» Your instructions
Below are some entries. Repeat exactly the lines from the one with "Instruction: Open the" through the one with "Given: Open calendar for period start date", and only those.

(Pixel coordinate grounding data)
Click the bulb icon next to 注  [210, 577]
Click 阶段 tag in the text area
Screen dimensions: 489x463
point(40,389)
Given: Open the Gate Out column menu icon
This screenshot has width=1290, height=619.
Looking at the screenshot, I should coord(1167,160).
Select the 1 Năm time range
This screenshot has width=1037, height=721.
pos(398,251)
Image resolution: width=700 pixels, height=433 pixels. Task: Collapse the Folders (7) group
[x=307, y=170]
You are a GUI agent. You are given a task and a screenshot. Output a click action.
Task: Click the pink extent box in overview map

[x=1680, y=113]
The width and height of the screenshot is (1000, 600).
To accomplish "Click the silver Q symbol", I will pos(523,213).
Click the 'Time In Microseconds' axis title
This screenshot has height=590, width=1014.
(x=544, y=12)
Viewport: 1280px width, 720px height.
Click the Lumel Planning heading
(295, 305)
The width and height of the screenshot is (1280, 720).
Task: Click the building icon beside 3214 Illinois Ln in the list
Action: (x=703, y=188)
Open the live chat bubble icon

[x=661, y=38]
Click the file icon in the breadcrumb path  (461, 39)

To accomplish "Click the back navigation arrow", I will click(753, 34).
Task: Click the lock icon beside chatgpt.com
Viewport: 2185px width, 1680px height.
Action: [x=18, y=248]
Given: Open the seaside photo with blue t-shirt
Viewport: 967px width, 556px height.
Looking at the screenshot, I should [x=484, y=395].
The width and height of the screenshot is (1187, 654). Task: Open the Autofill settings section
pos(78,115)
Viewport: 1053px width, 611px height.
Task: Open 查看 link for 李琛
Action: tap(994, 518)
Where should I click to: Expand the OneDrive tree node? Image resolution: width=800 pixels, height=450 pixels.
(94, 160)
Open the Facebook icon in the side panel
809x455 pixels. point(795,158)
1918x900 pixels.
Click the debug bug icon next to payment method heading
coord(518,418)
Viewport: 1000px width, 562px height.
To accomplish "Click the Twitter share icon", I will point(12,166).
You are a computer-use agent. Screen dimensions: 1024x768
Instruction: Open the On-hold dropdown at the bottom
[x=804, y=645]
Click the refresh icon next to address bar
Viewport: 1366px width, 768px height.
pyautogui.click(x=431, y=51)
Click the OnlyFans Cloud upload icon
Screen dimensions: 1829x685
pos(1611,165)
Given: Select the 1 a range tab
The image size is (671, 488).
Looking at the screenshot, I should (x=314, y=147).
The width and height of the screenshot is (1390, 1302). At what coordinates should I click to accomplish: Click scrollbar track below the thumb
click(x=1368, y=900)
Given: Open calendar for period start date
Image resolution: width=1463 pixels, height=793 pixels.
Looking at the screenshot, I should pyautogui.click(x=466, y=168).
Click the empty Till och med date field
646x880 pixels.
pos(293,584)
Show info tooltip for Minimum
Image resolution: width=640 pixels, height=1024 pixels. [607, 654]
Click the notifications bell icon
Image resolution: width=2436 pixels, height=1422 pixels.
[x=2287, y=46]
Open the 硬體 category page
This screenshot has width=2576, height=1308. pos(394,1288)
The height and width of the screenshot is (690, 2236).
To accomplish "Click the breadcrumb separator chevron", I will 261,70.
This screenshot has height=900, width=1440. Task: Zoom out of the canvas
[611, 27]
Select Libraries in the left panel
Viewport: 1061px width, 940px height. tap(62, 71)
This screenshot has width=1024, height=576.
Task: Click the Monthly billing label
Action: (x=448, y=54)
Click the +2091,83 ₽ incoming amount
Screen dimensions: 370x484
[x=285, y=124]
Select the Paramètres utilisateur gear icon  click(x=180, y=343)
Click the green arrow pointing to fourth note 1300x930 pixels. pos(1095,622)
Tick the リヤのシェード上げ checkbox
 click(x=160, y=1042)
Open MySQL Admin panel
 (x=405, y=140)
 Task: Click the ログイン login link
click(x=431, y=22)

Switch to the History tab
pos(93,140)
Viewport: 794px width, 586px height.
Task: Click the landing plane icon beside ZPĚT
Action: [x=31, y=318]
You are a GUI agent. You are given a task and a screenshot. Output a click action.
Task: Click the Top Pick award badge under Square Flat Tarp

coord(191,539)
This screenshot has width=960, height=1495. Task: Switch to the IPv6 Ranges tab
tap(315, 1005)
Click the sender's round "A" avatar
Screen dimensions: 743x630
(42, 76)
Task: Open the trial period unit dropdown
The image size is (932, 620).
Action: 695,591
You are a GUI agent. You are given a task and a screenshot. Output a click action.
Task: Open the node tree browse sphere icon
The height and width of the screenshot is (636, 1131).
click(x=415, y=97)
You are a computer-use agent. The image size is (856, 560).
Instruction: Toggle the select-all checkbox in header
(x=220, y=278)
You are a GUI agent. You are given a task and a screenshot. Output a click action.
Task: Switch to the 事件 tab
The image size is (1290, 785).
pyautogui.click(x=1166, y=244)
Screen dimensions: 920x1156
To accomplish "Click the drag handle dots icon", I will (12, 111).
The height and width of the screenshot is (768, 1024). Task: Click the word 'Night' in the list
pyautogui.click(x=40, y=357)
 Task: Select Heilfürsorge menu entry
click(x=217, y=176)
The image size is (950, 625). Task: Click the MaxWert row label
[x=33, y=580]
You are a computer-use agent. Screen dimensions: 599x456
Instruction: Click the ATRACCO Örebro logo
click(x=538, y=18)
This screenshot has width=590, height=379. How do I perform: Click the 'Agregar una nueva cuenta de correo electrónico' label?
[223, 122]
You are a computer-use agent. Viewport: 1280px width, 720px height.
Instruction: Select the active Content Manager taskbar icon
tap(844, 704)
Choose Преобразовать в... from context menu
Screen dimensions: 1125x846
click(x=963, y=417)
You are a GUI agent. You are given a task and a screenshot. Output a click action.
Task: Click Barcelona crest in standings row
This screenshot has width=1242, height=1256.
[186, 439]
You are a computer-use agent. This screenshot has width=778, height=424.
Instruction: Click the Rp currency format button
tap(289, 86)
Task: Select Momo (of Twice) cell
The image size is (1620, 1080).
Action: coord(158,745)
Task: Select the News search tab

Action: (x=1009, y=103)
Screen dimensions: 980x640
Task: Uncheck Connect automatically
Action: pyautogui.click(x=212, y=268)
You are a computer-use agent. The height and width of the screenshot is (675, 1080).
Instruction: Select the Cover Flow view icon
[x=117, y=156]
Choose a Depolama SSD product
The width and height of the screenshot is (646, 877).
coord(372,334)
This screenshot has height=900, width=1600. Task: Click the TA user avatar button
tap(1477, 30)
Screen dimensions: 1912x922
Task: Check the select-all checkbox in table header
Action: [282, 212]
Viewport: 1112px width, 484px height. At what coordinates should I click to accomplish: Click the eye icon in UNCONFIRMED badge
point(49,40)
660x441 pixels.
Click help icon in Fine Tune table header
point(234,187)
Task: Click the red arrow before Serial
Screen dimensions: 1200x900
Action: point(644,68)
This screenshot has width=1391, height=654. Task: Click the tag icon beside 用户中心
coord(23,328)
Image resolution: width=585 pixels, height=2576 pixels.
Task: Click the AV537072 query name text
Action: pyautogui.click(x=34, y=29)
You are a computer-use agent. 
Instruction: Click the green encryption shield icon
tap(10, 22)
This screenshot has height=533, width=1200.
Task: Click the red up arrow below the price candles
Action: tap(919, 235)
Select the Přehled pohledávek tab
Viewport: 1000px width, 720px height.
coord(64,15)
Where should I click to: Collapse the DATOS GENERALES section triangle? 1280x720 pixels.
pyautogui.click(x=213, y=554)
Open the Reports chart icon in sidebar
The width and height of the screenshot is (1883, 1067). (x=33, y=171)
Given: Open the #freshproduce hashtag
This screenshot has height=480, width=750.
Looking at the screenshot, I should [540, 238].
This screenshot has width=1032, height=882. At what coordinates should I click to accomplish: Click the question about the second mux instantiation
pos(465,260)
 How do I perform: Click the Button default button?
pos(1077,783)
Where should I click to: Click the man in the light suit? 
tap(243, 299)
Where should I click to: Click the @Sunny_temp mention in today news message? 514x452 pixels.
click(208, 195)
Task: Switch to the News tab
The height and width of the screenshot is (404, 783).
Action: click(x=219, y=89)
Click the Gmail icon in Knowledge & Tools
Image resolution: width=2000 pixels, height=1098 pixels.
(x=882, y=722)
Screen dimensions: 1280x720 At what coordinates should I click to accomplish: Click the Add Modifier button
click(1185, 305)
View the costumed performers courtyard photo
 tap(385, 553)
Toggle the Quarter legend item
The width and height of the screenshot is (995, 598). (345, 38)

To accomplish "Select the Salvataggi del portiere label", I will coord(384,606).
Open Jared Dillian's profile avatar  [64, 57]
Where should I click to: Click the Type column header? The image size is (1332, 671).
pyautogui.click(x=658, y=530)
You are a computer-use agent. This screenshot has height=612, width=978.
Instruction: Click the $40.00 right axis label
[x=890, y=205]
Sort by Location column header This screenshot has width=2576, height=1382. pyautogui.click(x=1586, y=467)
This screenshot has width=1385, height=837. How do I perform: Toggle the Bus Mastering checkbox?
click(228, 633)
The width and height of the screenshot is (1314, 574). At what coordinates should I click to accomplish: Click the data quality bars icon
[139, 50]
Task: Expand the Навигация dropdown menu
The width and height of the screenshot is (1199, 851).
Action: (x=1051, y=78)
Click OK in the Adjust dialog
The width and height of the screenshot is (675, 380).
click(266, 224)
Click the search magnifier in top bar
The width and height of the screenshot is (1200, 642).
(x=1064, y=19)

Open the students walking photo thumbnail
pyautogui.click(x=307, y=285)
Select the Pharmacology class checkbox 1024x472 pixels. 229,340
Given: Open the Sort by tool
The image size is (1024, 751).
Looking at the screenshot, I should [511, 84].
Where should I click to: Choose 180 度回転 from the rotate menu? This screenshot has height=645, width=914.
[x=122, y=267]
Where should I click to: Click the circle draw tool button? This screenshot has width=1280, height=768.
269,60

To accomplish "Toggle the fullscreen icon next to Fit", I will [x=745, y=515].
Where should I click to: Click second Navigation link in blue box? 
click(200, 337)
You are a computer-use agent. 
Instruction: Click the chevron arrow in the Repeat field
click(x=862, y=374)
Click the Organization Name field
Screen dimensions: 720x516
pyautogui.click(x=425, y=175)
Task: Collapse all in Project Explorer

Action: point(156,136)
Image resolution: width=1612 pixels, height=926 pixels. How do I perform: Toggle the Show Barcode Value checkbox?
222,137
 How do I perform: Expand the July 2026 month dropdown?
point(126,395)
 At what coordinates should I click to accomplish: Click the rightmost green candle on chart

» Written reply
Instruction: Open the On-hold dropdown at the bottom
[x=804, y=645]
Click the refresh icon next to address bar
Viewport: 1366px width, 768px height.
pyautogui.click(x=431, y=51)
Click the OnlyFans Cloud upload icon
Screen dimensions: 1829x685
pos(1611,165)
Given: Select the 1 a range tab
The image size is (671, 488).
Looking at the screenshot, I should (x=314, y=147).
The width and height of the screenshot is (1390, 1302). At what coordinates should I click to accomplish: Click scrollbar track below the thumb
click(x=1368, y=900)
Given: Open calendar for period start date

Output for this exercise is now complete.